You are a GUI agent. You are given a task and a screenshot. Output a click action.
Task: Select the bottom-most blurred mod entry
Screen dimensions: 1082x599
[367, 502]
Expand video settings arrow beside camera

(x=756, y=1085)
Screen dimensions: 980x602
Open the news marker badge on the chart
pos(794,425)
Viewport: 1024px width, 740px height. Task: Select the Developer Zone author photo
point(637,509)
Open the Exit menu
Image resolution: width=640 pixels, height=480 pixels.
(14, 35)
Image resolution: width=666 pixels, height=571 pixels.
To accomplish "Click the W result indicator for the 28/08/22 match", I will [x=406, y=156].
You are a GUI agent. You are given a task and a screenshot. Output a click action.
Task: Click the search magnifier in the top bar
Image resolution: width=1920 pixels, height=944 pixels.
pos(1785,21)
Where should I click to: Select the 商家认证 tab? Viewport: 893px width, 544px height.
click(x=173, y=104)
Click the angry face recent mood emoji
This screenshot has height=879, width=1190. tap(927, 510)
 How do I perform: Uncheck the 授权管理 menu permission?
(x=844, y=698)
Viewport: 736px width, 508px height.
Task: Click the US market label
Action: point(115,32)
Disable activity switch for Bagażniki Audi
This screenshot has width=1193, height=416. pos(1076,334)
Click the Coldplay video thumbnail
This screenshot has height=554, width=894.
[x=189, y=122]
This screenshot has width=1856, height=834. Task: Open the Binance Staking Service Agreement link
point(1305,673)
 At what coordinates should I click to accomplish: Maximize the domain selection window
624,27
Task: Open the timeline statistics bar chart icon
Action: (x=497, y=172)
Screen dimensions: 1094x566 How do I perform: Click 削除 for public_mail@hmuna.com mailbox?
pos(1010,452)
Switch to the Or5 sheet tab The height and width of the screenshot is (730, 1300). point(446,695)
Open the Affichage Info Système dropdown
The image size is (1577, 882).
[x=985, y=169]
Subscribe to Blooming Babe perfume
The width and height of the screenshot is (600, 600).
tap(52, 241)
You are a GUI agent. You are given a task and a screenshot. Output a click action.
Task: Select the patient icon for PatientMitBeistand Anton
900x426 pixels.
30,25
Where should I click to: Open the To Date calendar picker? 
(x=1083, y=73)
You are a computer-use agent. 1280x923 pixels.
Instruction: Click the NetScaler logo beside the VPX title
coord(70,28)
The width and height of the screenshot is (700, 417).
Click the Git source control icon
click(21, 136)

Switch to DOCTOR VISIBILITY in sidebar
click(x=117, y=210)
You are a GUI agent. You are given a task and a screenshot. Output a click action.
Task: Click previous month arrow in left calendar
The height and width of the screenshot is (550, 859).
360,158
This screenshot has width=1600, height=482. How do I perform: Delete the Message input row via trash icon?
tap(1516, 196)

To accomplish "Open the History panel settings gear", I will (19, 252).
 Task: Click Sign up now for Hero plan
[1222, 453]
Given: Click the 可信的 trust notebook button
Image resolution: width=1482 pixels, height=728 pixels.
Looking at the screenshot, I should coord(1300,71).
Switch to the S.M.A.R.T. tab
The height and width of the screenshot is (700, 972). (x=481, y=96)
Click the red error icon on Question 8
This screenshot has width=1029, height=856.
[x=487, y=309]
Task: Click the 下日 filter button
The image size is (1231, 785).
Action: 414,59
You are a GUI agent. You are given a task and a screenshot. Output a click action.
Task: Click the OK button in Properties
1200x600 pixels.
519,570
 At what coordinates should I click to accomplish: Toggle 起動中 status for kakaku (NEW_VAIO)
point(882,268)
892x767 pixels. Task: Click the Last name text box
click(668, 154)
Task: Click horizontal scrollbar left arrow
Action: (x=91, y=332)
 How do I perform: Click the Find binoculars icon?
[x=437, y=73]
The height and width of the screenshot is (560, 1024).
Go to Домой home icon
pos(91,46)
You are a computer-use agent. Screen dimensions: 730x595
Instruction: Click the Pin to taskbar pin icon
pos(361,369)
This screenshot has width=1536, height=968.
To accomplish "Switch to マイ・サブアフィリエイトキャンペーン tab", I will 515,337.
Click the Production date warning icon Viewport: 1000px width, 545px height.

━━━━━━━━

TRY IT: All the data needs repeating. Return it exactly.

RESULT:
You are a GUI agent. You are given a task and a screenshot. Output a click action.
Task: Select the bottom-most blurred mod entry
Screen dimensions: 1082x599
[367, 502]
Expand video settings arrow beside camera

(x=756, y=1085)
Screen dimensions: 980x602
Open the news marker badge on the chart
pos(794,425)
Viewport: 1024px width, 740px height. Task: Select the Developer Zone author photo
point(637,509)
Open the Exit menu
Image resolution: width=640 pixels, height=480 pixels.
(14, 35)
Image resolution: width=666 pixels, height=571 pixels.
To accomplish "Click the W result indicator for the 28/08/22 match", I will [x=406, y=156].
You are a GUI agent. You are given a task and a screenshot. Output a click action.
Task: Click the search magnifier in the top bar
Image resolution: width=1920 pixels, height=944 pixels.
pos(1785,21)
Where should I click to: Select the 商家认证 tab? Viewport: 893px width, 544px height.
click(x=173, y=104)
Click the angry face recent mood emoji
This screenshot has height=879, width=1190. tap(927, 510)
 How do I perform: Uncheck the 授权管理 menu permission?
(x=844, y=698)
Viewport: 736px width, 508px height.
Task: Click the US market label
Action: point(115,32)
Disable activity switch for Bagażniki Audi
This screenshot has width=1193, height=416. pos(1076,334)
Click the Coldplay video thumbnail
This screenshot has height=554, width=894.
[x=189, y=122]
This screenshot has width=1856, height=834. Task: Open the Binance Staking Service Agreement link
point(1305,673)
 At what coordinates should I click to accomplish: Maximize the domain selection window
624,27
Task: Open the timeline statistics bar chart icon
Action: (x=497, y=172)
Screen dimensions: 1094x566 How do I perform: Click 削除 for public_mail@hmuna.com mailbox?
pos(1010,452)
Switch to the Or5 sheet tab The height and width of the screenshot is (730, 1300). point(446,695)
Open the Affichage Info Système dropdown
The image size is (1577, 882).
[x=985, y=169]
Subscribe to Blooming Babe perfume
The width and height of the screenshot is (600, 600).
tap(52, 241)
You are a GUI agent. You are given a task and a screenshot. Output a click action.
Task: Select the patient icon for PatientMitBeistand Anton
900x426 pixels.
30,25
Where should I click to: Open the To Date calendar picker? 
(x=1083, y=73)
You are a computer-use agent. 1280x923 pixels.
Instruction: Click the NetScaler logo beside the VPX title
coord(70,28)
The width and height of the screenshot is (700, 417).
Click the Git source control icon
click(21, 136)

Switch to DOCTOR VISIBILITY in sidebar
click(x=117, y=210)
You are a GUI agent. You are given a task and a screenshot. Output a click action.
Task: Click previous month arrow in left calendar
The height and width of the screenshot is (550, 859).
360,158
This screenshot has width=1600, height=482. How do I perform: Delete the Message input row via trash icon?
tap(1516, 196)

To accomplish "Open the History panel settings gear", I will (19, 252).
 Task: Click Sign up now for Hero plan
[1222, 453]
Given: Click the 可信的 trust notebook button
Image resolution: width=1482 pixels, height=728 pixels.
Looking at the screenshot, I should coord(1300,71).
Switch to the S.M.A.R.T. tab
The height and width of the screenshot is (700, 972). (x=481, y=96)
Click the red error icon on Question 8
This screenshot has width=1029, height=856.
[x=487, y=309]
Task: Click the 下日 filter button
The image size is (1231, 785).
Action: 414,59
You are a GUI agent. You are given a task and a screenshot. Output a click action.
Task: Click the OK button in Properties
1200x600 pixels.
519,570
 At what coordinates should I click to accomplish: Toggle 起動中 status for kakaku (NEW_VAIO)
point(882,268)
892x767 pixels. Task: Click the Last name text box
click(668, 154)
Task: Click horizontal scrollbar left arrow
Action: (x=91, y=332)
 How do I perform: Click the Find binoculars icon?
[x=437, y=73]
The height and width of the screenshot is (560, 1024).
Go to Домой home icon
pos(91,46)
You are a computer-use agent. Screen dimensions: 730x595
Instruction: Click the Pin to taskbar pin icon
pos(361,369)
This screenshot has width=1536, height=968.
To accomplish "Switch to マイ・サブアフィリエイトキャンペーン tab", I will 515,337.
Click the Production date warning icon Viewport: 1000px width, 545px height.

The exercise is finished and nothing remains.